> _STATED PROBLEM_:
Could you rewrite the data from the line containing "Task: Click the" through the end, keeping everything and adding 140 to each coordinate in the answers? Leave out the pictures.

> _RECORDS FOR THIS TASK_:
★ ★ ★

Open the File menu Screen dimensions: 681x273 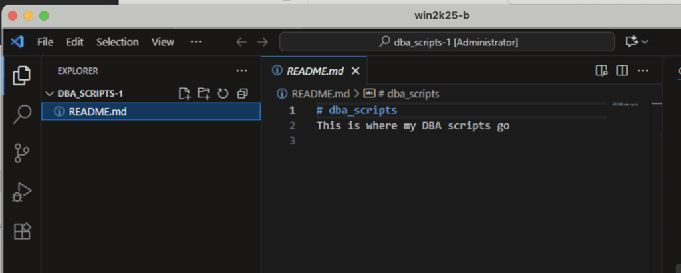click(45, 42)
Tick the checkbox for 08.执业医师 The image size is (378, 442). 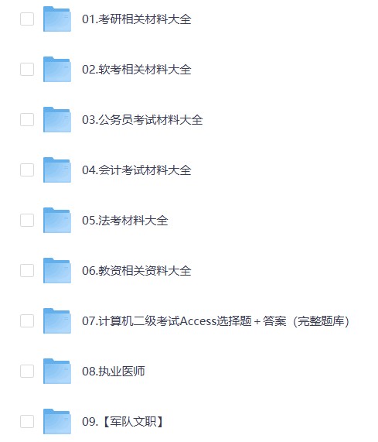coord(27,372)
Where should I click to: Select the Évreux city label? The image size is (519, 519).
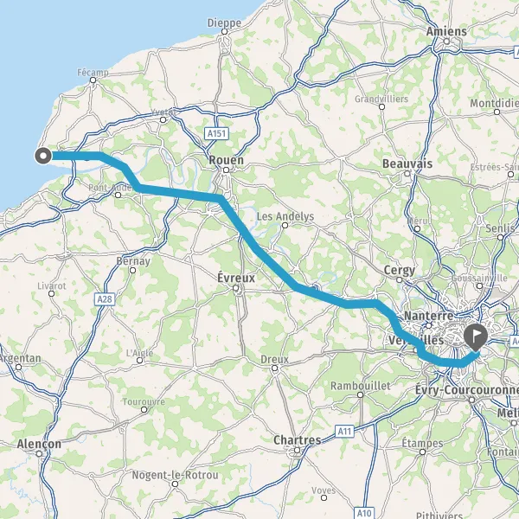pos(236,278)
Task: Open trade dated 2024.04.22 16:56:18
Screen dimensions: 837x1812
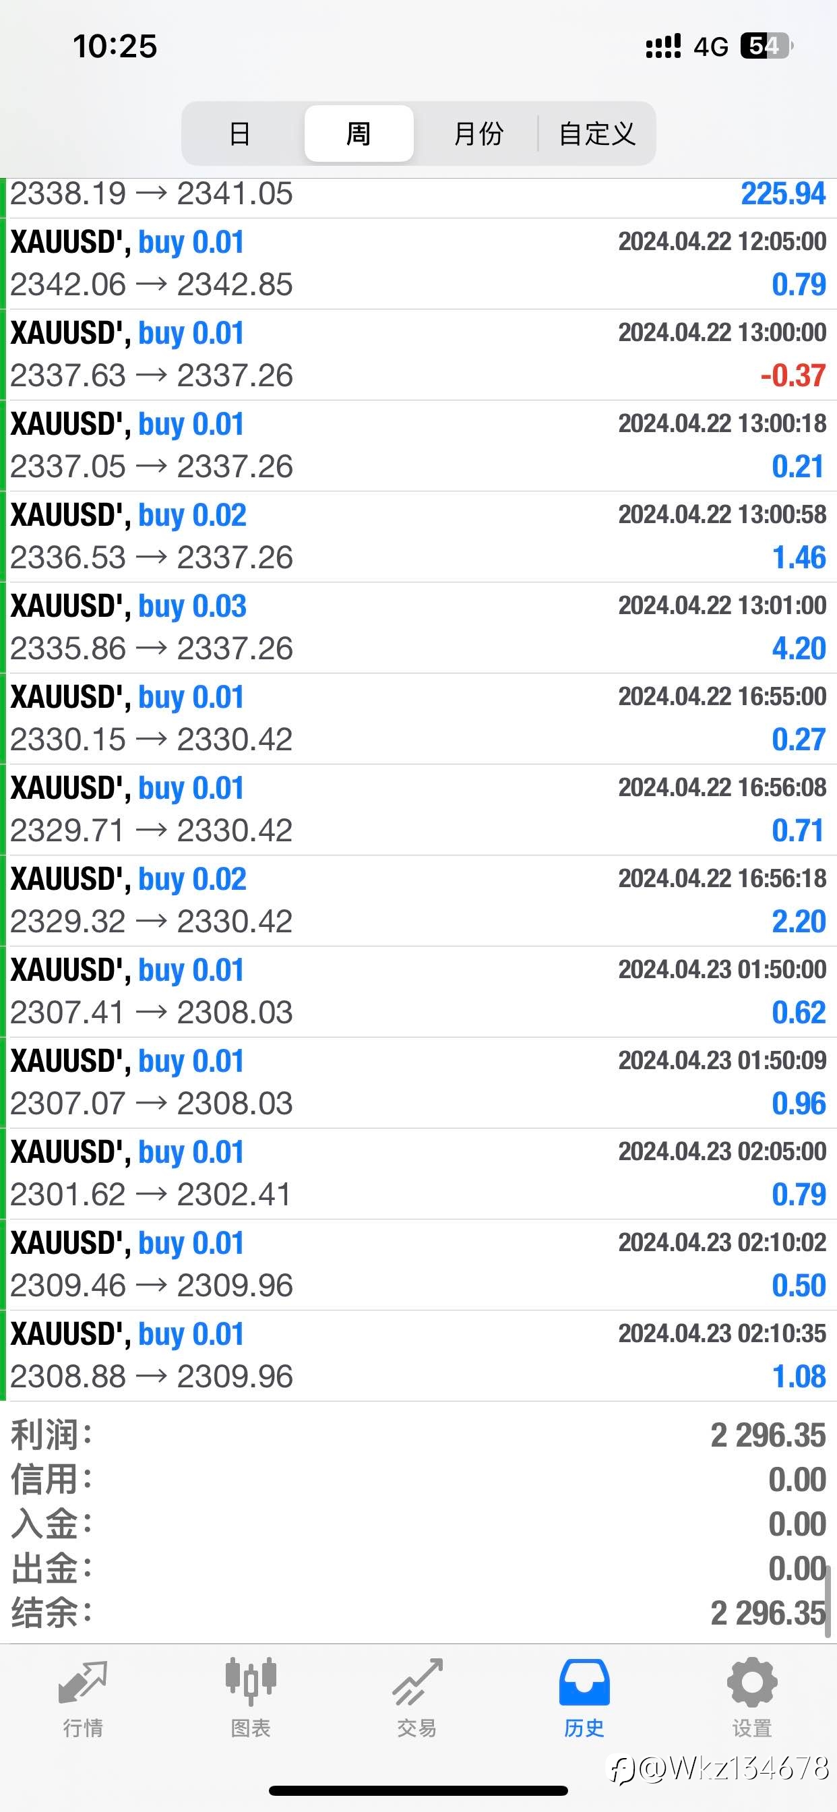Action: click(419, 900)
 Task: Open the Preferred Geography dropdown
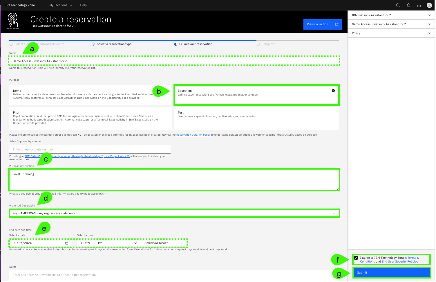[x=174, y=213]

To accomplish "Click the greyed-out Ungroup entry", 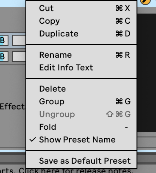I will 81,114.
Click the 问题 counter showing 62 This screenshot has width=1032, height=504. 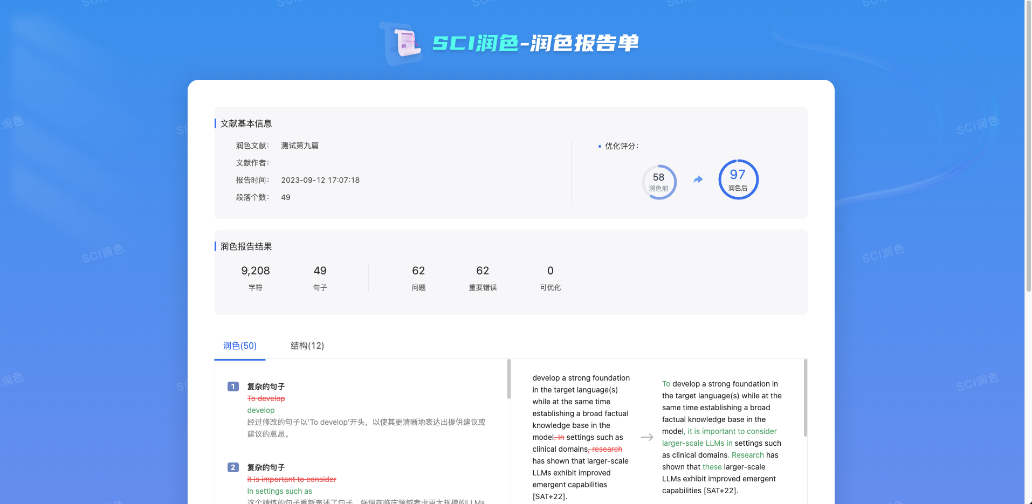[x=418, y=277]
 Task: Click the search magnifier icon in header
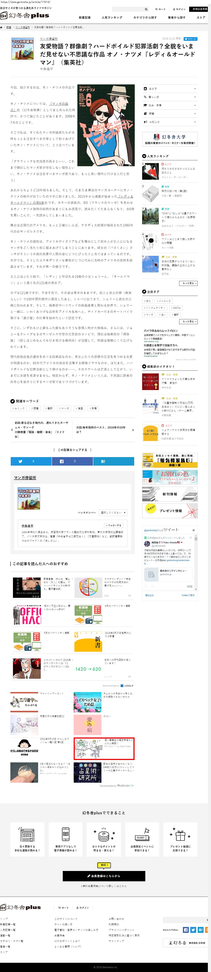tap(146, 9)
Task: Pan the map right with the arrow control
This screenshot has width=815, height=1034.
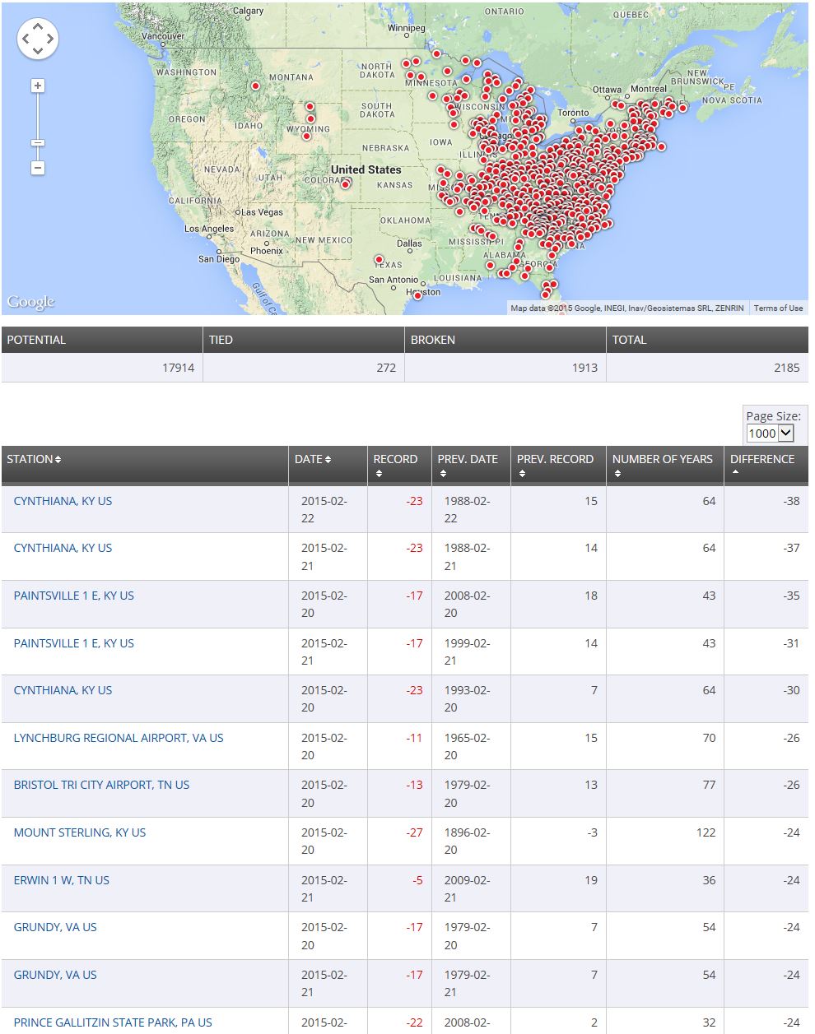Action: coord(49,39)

★ ★ ★

> _EXERCISE RESULT_:
 Task: Click the search magnifier icon in header
tap(286, 149)
Task: Pan the map right with the arrow control
This screenshot has width=815, height=1034.
Action: coord(189,179)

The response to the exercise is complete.